### Exercise prompt
I need the lines from the one containing "This screenshot has width=1367, height=1359." through the last line of the entries retyped exactly, with no pictures among them.
The records: Begin
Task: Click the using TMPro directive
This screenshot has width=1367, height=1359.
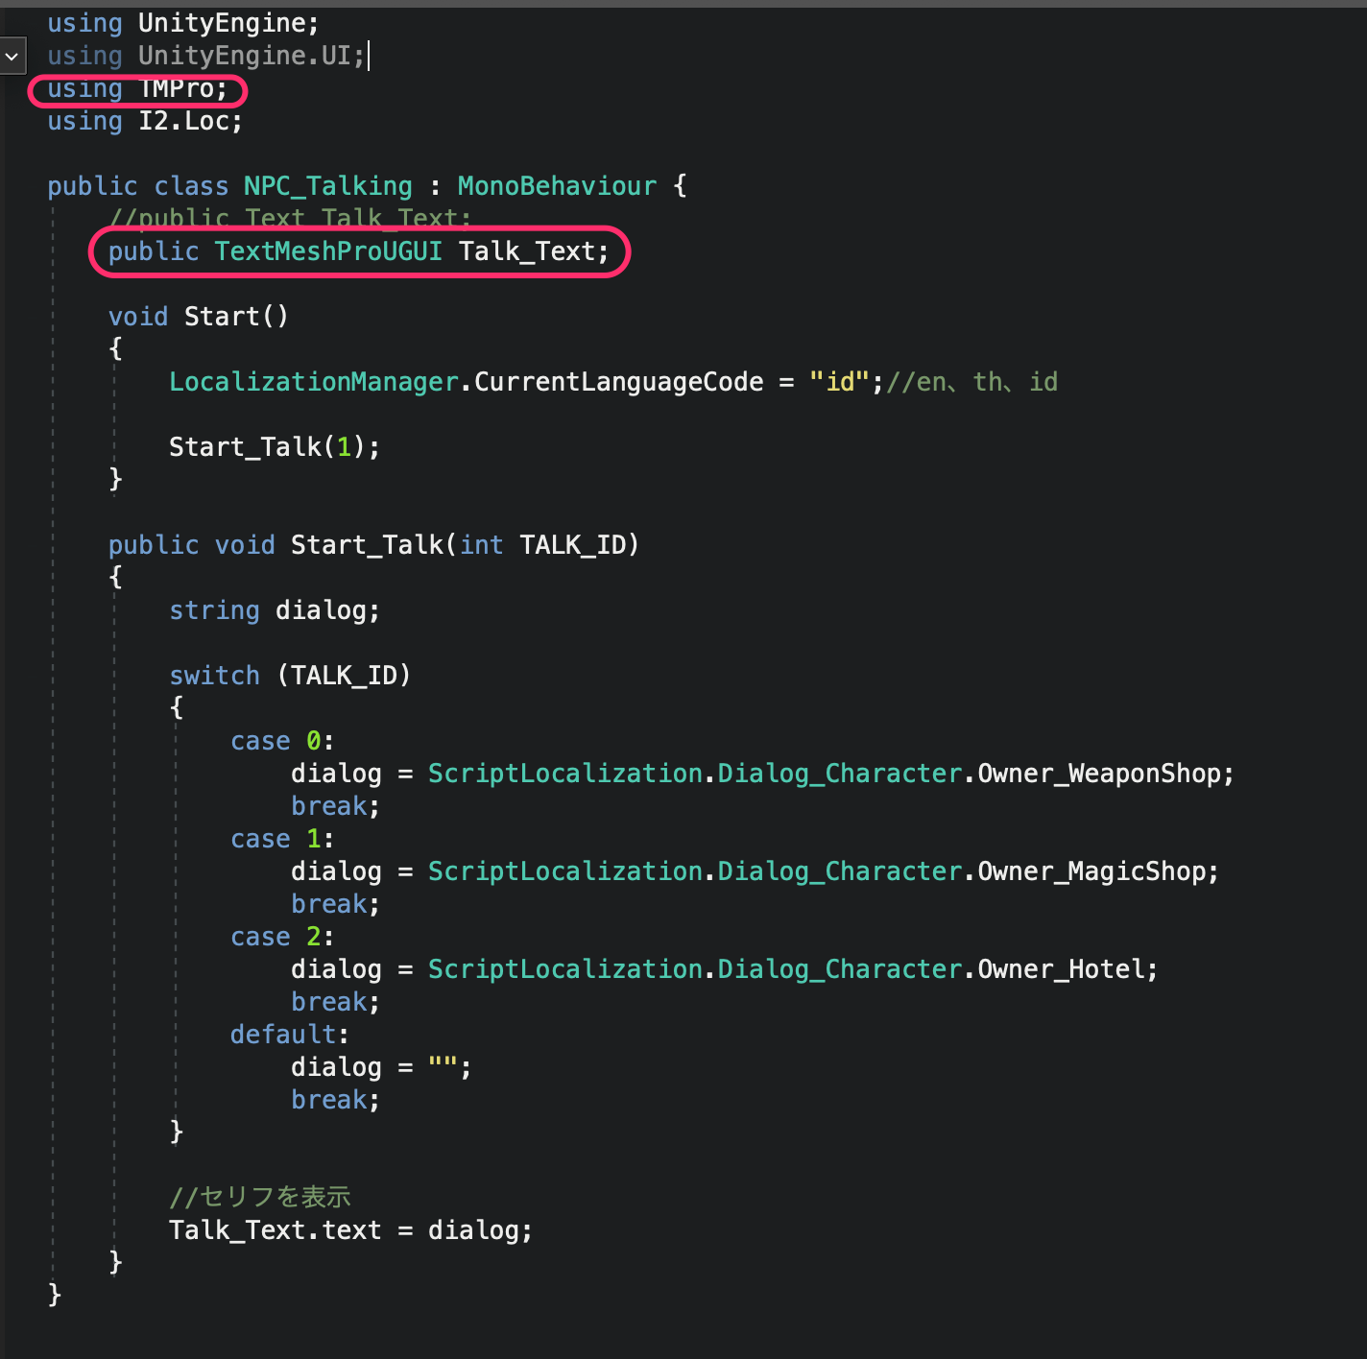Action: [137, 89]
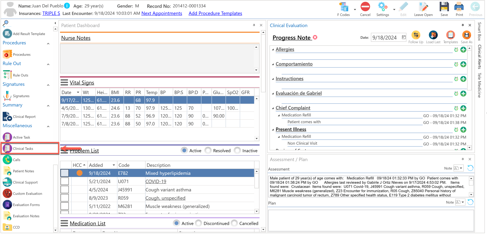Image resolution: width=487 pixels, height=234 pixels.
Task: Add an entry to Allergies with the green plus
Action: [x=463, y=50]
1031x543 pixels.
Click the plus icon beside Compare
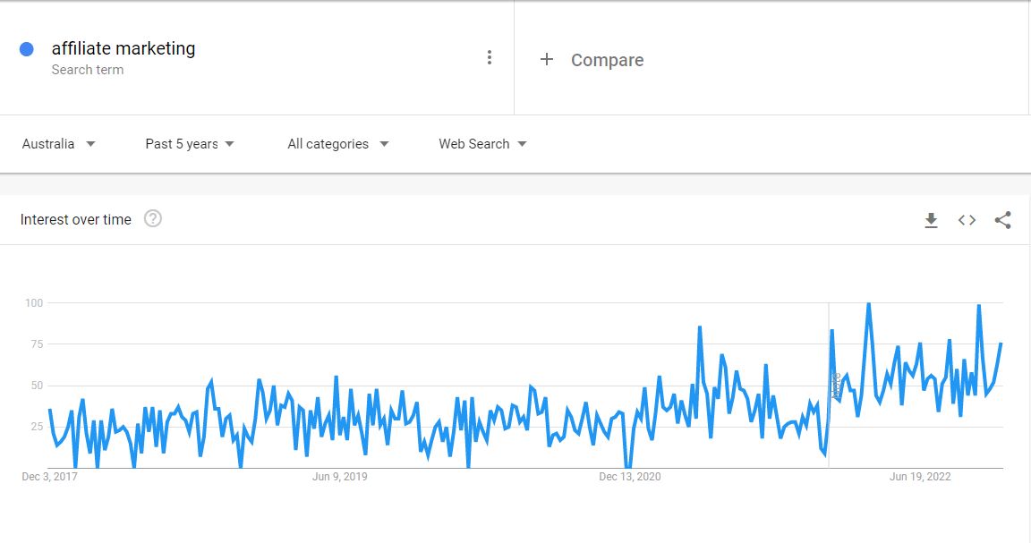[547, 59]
The records: End
### Solution for this problem
This screenshot has width=1367, height=1359.
Action: [137, 89]
Image resolution: width=487 pixels, height=234 pixels.
Task: Add an entry to Allergies with the green plus
Action: [x=463, y=50]
1031x543 pixels.
Click the plus icon beside Compare
[547, 59]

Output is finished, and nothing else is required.